Однако, замечает Кант, когда рассматривается материя как целое в качестве продукта частей и их сил, то мы представляем себе механический способ возникновения этого целого. Как же возможно понять не-механическое соединение? Для Канта вся трудность вопроса о возникновении вещи, содержащей в себе цели, «состоит в выяснении того, что составляет единство основания для соединения вне друг друга находящегося многообразия в этом продукте»38. Причина неудач в поиске этого всеобщего основания видится им в том, что не раскрывается вид связи между указываемым основанием и его продуктом и тем самым нарушается единство вещественной и организующей компонент, обеспечивающее свойство самоорганизации органического целого. По мнению Канта эта возможность соединения механической и органической каузальности заложена в сверхчувственном субстрате природы, о котором мы ничего не можем определить утвердительно, кроме того, что «он сущность в себе, а знаем мы лишь явление ее»39.
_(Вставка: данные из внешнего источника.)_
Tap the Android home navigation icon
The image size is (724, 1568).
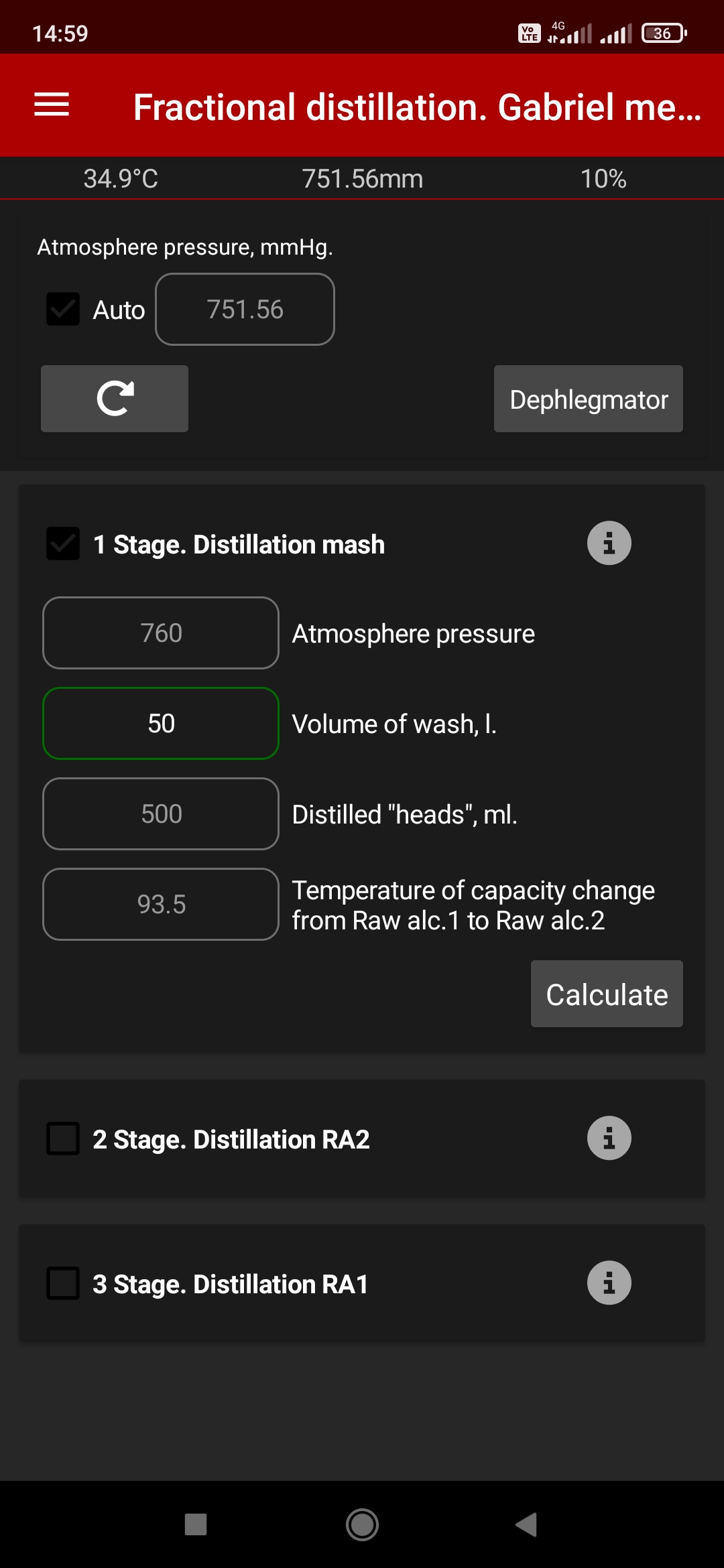click(362, 1524)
Принципиальная особенность кантовской концепции обоснования биологии, по оценке В. С. Корнилова, в том, что «телеология у Канта является рефлектирующей, то есть относится к критике способности суждения. С помощью телеологического языка строится такая модель органических отношений, которая выступает эвристическим условием познавательной деятельности»40. Кант это постоянно подчеркивает: возвратный вид каузальности в общей идее природы имеет характер аналогии и поэтому имеет силу только субъективно для нас, а не объективно для самих вещей этого рода. В этой связи В. Ф. Асмус справедливо замечает, что «понятие о целесообразности природы не есть понятие теоретически мыслящего рассудка, стало быть, не есть теоретическое понятие науки; оно не определяет предметы природы в качестве таких, которые сами по себе имели бы отношение к каким-то целям природы. Оно мыслится по аналогии с практической целесообразностью человеческой деятельности, но по существу отличается от понятия об этой практической деятельности»41. Понятие о целесообразности не «вкладывается» в сам предмет природы, оно только указывает, какой должна быть наша субъективная рефлексия о предметах природы. В. С. Корнилов заключает: «Идея о том, что аналогия обладает эвристическим значением, а жизнедеятельность организмов аналогична творческой деятельности человека, образует центральное ядро гносеологической концепции»42.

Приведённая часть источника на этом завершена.